**Problem to work on:** Put the stretch of items from the line containing "Open the Full Screen Chart link" through the last item into a numbered list, skipping blank lines and leaving the pictures out. List only that stretch.
---- Supplied information
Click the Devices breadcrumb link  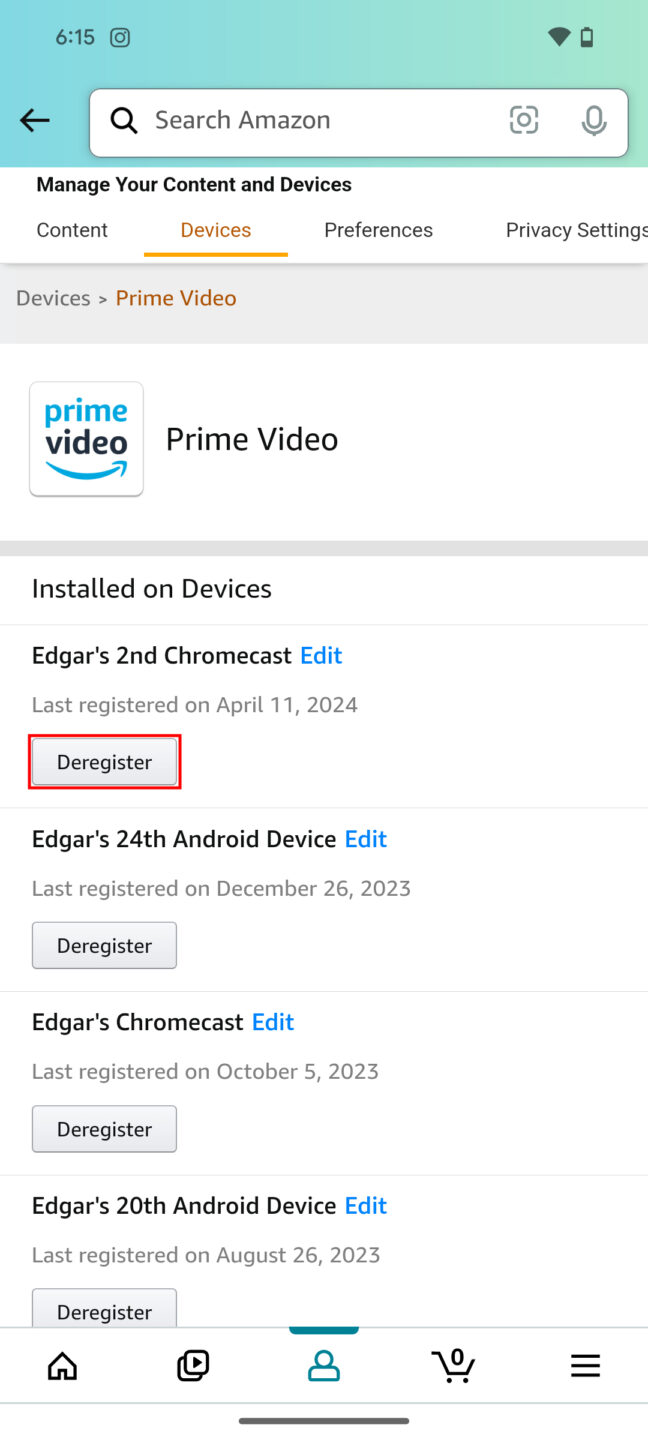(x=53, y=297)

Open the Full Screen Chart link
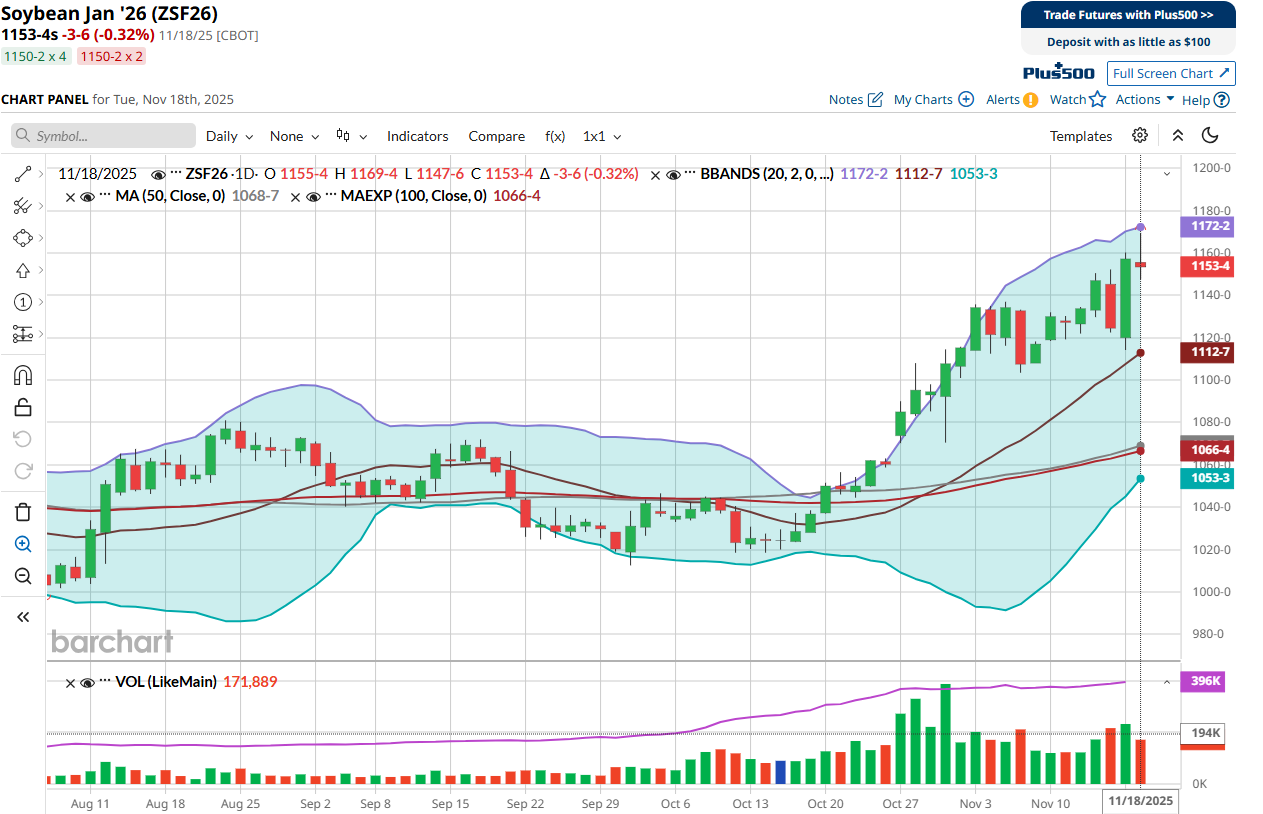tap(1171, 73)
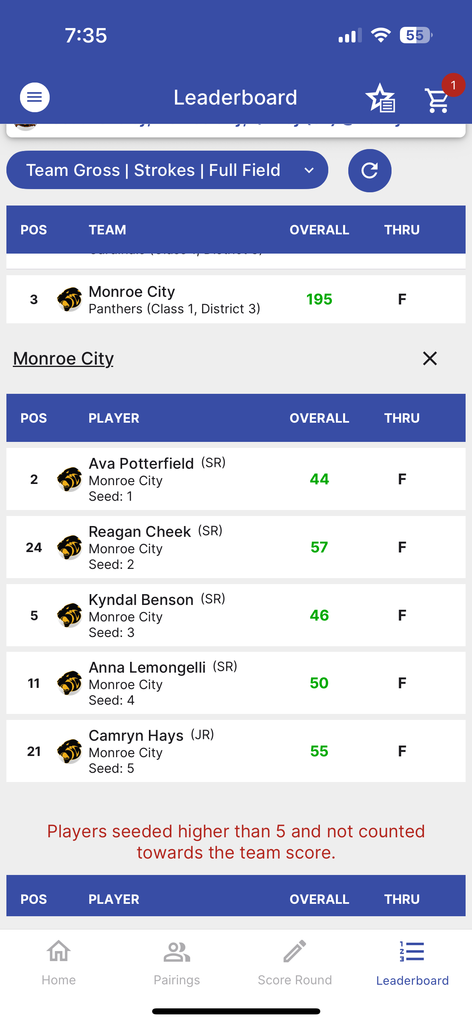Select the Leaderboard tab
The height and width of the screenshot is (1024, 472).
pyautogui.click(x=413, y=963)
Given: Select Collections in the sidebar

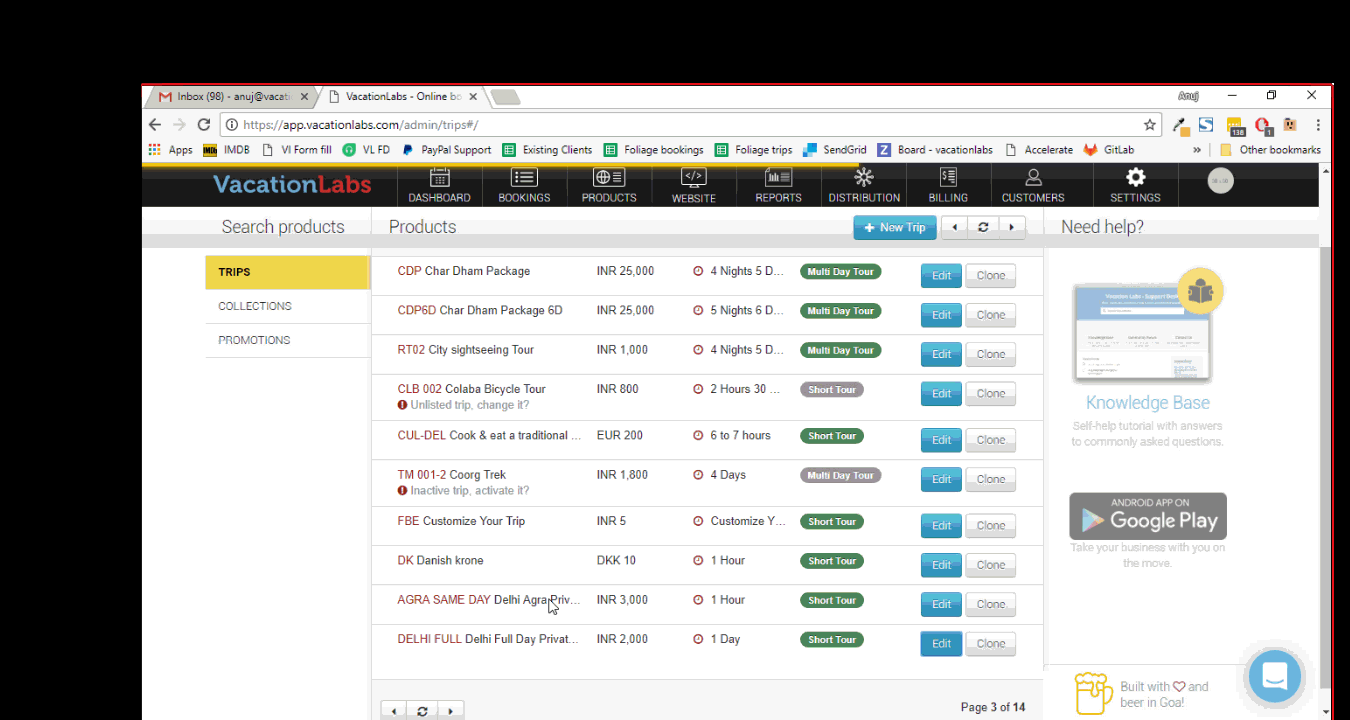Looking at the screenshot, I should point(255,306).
--------
**Response for this exercise:**
1. Open the Full Screen Chart link
2. tap(1171, 73)
3. Select the Leaderboard tab
4. The height and width of the screenshot is (1024, 472).
5. pyautogui.click(x=413, y=963)
6. Given: Select Collections in the sidebar
7. Looking at the screenshot, I should point(255,306).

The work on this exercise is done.